Unfortunately, it is always China that is the bad boy. The western press forgets the wars and killings America has been waging since world war2 on anybody that dares question its policies. They have destroyed a greater part of the muslim middle east, Africa and South America. 

Ruth
June 02, 2021

We know Ken, but the USA has never taken territory from another country; their primary motivation has been to trade. I don't think the CCP thinks that way. The USA is a lot more introspective about their actions now. The USA has not unleashed a disease on every country in the world. It disturbs me that 3rd world countries we had hoped could develop themselves are faced with this setback, missing much needed tourist dollars, and that China is now in those countries behaving as if it is a saviour.

frank
May 30, 2021

USA will always be the dominant economy and this decoupling of china is just propaganda .Take for example the per capita income of each country it is huge . China is still considered a third world economy . The communist party is selling this propaganda to keep the chinese people happy ,and to stay in power .If not we will see Tiananmen stage 2

Ruth
June 02, 2021

Not sure about that Frank. Empires rise and fall. China is determined to emerge dominant and the USA is shows signs of weakening as an empire. It's difficult for me to analyse as so much is unknown about the real situation in China in so many ways.
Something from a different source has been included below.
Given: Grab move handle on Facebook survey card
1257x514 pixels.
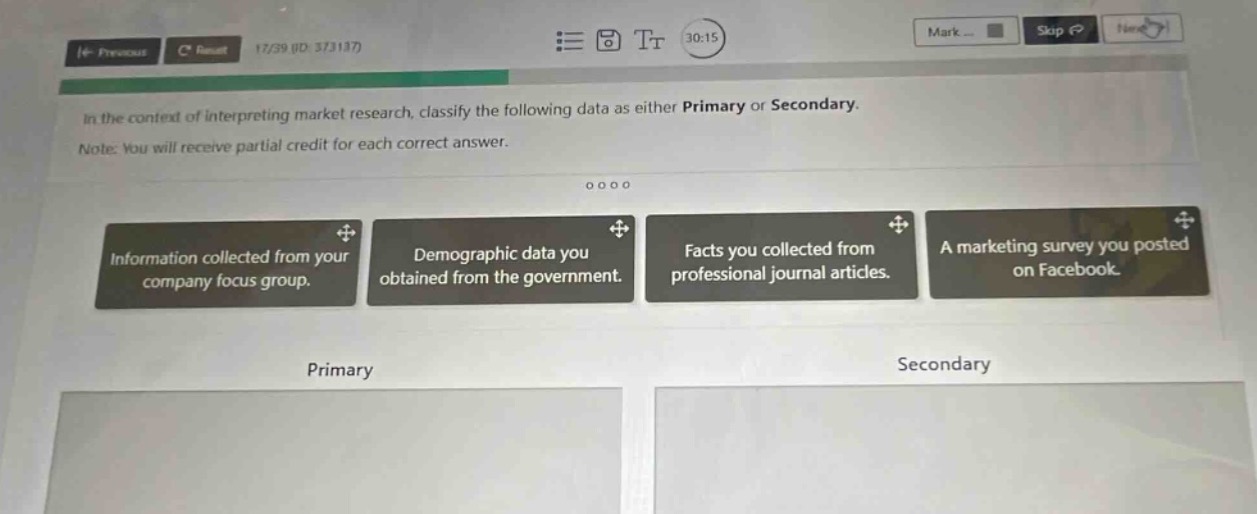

I feel that whoever makes the greater technological advancements may hold the upper hand. I wouldn't like to see China get hold of Taiwan's superior microchip industry. We live in interesting times!

C
May 29, 2021

Mervyn, do we really want to live in a country dominated by America? The individualism the exceptionalism, the personality politics, the military- industrial complex. Our PM can send us to war. Should one individual hold so much power.

Ruth
June 02, 2021

I think China is already at war with the west. They are using various strategies to win, the primary one being economic. This is evident from their state-sponsored newspaper articles and the way they have chosen to strike against their neighbours during their pandemic-inducing weakness, which will last for years. The USA is weakening but is still our most important ally. Do you want to help defend the country or not?

Peter Cosh
May 26, 2021

Mervyn, with respect, you contradict yourself. While you make some good points, I don't think Jennifer's thinking is short term at all.
I agree we have technological capabilities, but as yet we haven't been able to take advantage of them in any significant way (with a few exceptions). Unless we can change this, we will remain heavily reliant on resources. I also agree our self serving politicians are a millstone around Australia's neck, but again unless we can change this, we will not progress as we should. It seems our politicians first thought when developing policy is "how is this going to benefit my career and help me get another term?" rather than what is the best benefit for Australia? The areas of trade, defence, immigration etc., deserve better.
These are two big "ifs" and unless addressed, we will all fall "into China's trap". Jennifer is correct to be concerned about Australia's future, as we all should be.

James
May 26, 2021

It is strange that a financial website got into geo politics rhetoric?

Jennifer
May 26, 2021

We don't make much, we did stuff out of the ground and sell it to China. It finances our way of life. When this stops, will we be the first Australians whose grandchildren are worse off than we are?

Mervyn Cross
May 26, 2021

Jennifer, do you really want your grandchildren to be in an Australia dominated by China? Your thinking is very short-sighted and way out of date. Australia has the technical knowhow and ability to achieve much more than simply be a miner. That is very evident today; just take the time to investigate what many Australian companies are researching and developing.You will be surprised.The limiting factor is our self-serving politicians, who are incapable of formulating strategies to exploit our capabilities and formulate a vision where Australia needs to be in 20 or 30 years time. Jennifer, you are falling into China's trap.